• INSTRUCTIONS TO FOLLOW
List every line in the records that contains the word "residents", copying each such line in full.
— Start INPUT DATA —
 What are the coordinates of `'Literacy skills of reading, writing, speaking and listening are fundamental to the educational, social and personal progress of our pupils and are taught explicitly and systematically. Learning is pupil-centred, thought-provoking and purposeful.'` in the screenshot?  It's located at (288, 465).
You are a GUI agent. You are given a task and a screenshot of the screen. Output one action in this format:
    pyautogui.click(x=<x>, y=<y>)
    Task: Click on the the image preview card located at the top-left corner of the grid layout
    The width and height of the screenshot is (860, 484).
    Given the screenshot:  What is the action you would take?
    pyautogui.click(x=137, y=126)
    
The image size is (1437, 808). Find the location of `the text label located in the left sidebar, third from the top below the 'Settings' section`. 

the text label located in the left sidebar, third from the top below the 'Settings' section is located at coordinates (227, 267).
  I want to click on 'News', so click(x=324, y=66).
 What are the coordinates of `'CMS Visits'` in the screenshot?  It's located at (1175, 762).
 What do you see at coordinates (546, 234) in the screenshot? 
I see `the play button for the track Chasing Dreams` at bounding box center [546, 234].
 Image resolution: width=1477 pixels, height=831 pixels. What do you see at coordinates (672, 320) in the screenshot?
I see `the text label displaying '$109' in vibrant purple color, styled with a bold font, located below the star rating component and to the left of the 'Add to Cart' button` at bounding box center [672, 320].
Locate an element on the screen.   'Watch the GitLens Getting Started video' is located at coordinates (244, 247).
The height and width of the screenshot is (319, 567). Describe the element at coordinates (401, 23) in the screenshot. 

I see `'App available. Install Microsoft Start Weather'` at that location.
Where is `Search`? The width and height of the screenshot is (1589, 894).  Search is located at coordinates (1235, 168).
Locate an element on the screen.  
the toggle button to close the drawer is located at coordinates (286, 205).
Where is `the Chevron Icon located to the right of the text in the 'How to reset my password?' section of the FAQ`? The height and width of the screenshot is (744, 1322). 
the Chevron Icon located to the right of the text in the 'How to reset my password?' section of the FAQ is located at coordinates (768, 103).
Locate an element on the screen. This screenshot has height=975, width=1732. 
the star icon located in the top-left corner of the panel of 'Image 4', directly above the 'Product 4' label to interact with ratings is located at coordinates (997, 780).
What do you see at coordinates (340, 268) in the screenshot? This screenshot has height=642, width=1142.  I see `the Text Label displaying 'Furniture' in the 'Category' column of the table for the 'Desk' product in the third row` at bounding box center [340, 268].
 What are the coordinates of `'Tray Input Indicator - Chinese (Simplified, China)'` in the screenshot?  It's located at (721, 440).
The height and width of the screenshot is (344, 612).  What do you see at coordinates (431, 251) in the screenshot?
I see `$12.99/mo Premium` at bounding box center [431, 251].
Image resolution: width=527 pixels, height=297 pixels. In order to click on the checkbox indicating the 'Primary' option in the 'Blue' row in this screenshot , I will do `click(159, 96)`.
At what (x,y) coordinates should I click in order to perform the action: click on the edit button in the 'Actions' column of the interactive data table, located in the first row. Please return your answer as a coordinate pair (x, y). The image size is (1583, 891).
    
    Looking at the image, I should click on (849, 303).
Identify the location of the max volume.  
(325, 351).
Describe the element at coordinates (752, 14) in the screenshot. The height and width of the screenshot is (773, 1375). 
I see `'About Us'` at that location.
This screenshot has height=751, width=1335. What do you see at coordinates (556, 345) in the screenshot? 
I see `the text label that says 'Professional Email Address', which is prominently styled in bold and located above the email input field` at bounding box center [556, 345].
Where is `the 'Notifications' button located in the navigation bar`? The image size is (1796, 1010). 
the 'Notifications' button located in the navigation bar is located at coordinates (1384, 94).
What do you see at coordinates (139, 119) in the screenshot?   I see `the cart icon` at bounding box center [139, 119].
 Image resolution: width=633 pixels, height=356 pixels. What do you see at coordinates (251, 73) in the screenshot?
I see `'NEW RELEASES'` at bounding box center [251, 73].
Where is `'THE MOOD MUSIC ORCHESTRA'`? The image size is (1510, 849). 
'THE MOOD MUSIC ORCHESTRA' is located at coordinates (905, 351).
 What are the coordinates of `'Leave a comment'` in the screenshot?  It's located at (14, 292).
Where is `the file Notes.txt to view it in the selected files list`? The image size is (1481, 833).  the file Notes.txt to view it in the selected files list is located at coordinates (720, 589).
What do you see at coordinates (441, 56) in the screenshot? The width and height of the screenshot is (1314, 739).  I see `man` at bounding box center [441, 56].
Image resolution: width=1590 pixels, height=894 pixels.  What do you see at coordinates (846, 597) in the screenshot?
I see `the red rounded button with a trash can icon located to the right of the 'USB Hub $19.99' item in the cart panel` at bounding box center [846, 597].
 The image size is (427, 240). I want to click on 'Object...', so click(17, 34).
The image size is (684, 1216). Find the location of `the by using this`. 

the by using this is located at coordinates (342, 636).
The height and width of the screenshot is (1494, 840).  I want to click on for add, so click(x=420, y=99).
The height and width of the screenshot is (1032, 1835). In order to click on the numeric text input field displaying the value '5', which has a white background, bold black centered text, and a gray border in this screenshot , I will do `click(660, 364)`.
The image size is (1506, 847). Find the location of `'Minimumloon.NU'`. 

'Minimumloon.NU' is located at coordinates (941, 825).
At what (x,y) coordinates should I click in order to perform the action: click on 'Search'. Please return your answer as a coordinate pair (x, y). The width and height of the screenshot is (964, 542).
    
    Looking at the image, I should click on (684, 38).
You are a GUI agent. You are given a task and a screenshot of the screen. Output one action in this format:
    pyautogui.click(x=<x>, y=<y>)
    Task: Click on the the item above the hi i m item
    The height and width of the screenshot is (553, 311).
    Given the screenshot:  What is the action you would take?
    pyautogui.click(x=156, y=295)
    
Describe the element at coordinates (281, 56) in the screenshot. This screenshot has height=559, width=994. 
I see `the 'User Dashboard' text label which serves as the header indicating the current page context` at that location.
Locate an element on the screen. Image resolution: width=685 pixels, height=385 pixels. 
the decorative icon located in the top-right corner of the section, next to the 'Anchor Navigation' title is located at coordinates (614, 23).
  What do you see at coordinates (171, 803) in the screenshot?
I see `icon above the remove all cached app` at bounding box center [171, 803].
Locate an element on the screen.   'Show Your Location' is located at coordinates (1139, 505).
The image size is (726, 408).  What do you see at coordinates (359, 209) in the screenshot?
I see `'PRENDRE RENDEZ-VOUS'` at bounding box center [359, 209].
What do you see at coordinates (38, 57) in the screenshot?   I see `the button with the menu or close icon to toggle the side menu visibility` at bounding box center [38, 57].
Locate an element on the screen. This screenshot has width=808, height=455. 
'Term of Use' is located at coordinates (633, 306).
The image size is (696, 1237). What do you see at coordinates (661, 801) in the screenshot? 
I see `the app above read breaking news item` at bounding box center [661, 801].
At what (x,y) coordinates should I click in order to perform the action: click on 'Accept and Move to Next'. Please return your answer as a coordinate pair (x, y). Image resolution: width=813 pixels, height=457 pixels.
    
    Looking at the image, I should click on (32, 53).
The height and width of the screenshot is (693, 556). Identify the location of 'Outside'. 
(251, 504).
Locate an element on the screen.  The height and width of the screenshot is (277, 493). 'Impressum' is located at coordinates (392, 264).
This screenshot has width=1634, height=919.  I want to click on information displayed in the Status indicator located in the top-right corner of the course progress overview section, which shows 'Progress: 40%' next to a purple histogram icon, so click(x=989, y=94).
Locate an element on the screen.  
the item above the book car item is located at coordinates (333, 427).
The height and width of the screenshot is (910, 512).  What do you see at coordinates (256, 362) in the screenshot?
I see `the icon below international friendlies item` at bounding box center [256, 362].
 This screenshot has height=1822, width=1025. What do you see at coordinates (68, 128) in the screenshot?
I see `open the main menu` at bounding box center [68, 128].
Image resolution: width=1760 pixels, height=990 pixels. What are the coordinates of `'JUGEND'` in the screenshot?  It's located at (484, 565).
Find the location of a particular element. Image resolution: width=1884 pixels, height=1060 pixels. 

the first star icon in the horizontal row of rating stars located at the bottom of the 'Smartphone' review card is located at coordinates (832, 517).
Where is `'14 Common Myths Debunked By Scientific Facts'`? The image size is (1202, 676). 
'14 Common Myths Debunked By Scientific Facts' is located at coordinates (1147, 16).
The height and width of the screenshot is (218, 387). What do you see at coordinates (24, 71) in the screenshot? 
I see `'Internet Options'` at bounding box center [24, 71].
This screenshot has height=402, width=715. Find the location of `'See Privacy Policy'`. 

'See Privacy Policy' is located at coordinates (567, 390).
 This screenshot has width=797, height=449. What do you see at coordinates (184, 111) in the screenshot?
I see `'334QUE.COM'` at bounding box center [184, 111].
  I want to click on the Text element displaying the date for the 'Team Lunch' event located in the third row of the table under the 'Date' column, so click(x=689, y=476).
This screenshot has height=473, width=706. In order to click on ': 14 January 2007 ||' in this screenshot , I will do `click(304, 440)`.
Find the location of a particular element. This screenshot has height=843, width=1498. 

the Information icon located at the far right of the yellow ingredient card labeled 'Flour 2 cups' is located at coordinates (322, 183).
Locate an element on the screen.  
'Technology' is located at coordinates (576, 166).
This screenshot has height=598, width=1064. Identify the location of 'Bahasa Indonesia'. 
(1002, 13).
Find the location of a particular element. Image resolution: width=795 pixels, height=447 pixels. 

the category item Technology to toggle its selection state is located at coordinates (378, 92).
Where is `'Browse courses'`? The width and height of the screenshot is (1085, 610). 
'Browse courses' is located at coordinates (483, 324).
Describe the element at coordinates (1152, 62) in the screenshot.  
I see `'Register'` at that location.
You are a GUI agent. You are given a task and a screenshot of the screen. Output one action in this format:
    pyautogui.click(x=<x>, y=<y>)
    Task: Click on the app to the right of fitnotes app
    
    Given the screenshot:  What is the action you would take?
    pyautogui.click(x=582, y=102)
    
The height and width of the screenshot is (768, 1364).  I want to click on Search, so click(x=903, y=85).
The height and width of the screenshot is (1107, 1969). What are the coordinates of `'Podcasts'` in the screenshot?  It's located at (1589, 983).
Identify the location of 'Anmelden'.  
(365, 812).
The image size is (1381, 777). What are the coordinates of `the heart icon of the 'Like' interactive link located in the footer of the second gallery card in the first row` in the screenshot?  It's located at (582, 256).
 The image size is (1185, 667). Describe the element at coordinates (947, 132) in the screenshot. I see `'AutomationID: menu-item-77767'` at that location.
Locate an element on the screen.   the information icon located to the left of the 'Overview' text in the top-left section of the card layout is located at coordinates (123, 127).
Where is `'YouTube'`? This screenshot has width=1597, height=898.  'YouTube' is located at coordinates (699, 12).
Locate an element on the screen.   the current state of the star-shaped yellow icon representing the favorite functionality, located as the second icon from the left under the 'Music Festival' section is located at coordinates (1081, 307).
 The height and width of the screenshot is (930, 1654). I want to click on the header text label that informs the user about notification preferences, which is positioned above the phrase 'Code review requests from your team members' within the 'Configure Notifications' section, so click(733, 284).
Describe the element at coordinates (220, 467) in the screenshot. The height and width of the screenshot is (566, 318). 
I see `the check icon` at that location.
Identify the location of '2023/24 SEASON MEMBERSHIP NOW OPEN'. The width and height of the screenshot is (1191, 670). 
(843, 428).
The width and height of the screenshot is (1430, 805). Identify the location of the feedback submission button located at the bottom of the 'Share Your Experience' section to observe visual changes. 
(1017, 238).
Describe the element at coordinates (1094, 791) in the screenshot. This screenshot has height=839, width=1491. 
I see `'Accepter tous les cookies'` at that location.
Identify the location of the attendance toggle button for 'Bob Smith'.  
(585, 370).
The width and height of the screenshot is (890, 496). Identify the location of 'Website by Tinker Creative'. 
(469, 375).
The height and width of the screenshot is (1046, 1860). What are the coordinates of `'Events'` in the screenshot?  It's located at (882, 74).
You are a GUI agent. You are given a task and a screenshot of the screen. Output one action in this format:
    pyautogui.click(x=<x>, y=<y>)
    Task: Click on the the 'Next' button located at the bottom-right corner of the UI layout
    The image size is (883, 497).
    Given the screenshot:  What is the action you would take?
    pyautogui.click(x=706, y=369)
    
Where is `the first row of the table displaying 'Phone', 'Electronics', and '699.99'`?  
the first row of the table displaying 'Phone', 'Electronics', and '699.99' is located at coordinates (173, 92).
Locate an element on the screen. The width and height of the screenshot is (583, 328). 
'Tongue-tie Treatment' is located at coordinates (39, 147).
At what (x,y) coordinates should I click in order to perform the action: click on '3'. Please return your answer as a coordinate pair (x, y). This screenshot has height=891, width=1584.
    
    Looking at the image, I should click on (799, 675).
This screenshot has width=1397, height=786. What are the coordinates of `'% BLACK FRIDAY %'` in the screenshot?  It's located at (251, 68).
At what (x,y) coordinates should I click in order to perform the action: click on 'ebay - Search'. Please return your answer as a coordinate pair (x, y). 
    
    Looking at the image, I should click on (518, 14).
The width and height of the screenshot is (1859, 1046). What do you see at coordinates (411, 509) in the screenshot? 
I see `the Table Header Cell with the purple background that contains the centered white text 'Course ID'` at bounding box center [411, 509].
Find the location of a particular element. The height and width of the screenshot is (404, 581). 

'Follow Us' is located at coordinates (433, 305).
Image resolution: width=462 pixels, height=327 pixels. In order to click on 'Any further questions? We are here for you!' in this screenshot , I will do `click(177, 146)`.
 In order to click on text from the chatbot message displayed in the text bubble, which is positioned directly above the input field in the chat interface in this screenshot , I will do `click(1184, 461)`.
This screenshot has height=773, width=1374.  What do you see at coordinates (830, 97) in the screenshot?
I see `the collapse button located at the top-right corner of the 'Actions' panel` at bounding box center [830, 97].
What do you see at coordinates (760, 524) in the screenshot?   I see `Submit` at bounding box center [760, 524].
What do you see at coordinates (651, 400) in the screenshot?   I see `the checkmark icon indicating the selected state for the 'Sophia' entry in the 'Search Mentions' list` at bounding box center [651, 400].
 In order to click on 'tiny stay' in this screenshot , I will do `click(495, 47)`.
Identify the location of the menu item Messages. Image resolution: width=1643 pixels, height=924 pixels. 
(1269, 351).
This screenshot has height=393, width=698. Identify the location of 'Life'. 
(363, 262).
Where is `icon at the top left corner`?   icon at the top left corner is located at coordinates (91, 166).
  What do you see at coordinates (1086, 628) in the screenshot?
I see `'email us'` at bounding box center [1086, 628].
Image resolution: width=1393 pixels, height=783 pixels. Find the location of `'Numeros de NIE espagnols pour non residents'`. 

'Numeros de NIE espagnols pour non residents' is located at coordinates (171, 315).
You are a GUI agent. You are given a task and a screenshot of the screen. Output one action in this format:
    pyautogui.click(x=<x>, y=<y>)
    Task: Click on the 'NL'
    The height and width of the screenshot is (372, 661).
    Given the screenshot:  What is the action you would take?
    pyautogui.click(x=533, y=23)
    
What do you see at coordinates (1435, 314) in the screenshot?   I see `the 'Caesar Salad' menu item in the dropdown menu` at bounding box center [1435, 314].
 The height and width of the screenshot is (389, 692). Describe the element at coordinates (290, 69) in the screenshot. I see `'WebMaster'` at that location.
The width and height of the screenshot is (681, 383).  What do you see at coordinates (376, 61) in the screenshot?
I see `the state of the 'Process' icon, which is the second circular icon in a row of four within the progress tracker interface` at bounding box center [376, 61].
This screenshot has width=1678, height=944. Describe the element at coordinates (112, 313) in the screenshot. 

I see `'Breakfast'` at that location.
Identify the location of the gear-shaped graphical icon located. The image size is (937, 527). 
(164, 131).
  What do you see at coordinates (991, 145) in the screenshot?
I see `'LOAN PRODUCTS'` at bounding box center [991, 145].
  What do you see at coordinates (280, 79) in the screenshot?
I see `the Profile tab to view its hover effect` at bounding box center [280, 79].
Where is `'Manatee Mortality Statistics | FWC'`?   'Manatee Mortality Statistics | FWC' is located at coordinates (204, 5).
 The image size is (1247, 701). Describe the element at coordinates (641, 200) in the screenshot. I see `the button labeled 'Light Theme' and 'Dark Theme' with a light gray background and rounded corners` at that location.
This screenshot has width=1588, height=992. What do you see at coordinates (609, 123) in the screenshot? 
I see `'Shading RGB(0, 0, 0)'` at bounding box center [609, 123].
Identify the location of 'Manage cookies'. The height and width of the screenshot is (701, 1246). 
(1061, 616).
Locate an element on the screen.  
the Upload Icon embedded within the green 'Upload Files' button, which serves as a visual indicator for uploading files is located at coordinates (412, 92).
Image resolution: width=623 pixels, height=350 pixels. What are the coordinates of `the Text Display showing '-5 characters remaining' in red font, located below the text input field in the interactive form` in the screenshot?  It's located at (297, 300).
— End INPUT DATA —
• OUTPUT OF THE EXERCISE
Image resolution: width=1393 pixels, height=783 pixels. Find the location of `'Numeros de NIE espagnols pour non residents'`. 
'Numeros de NIE espagnols pour non residents' is located at coordinates (171, 315).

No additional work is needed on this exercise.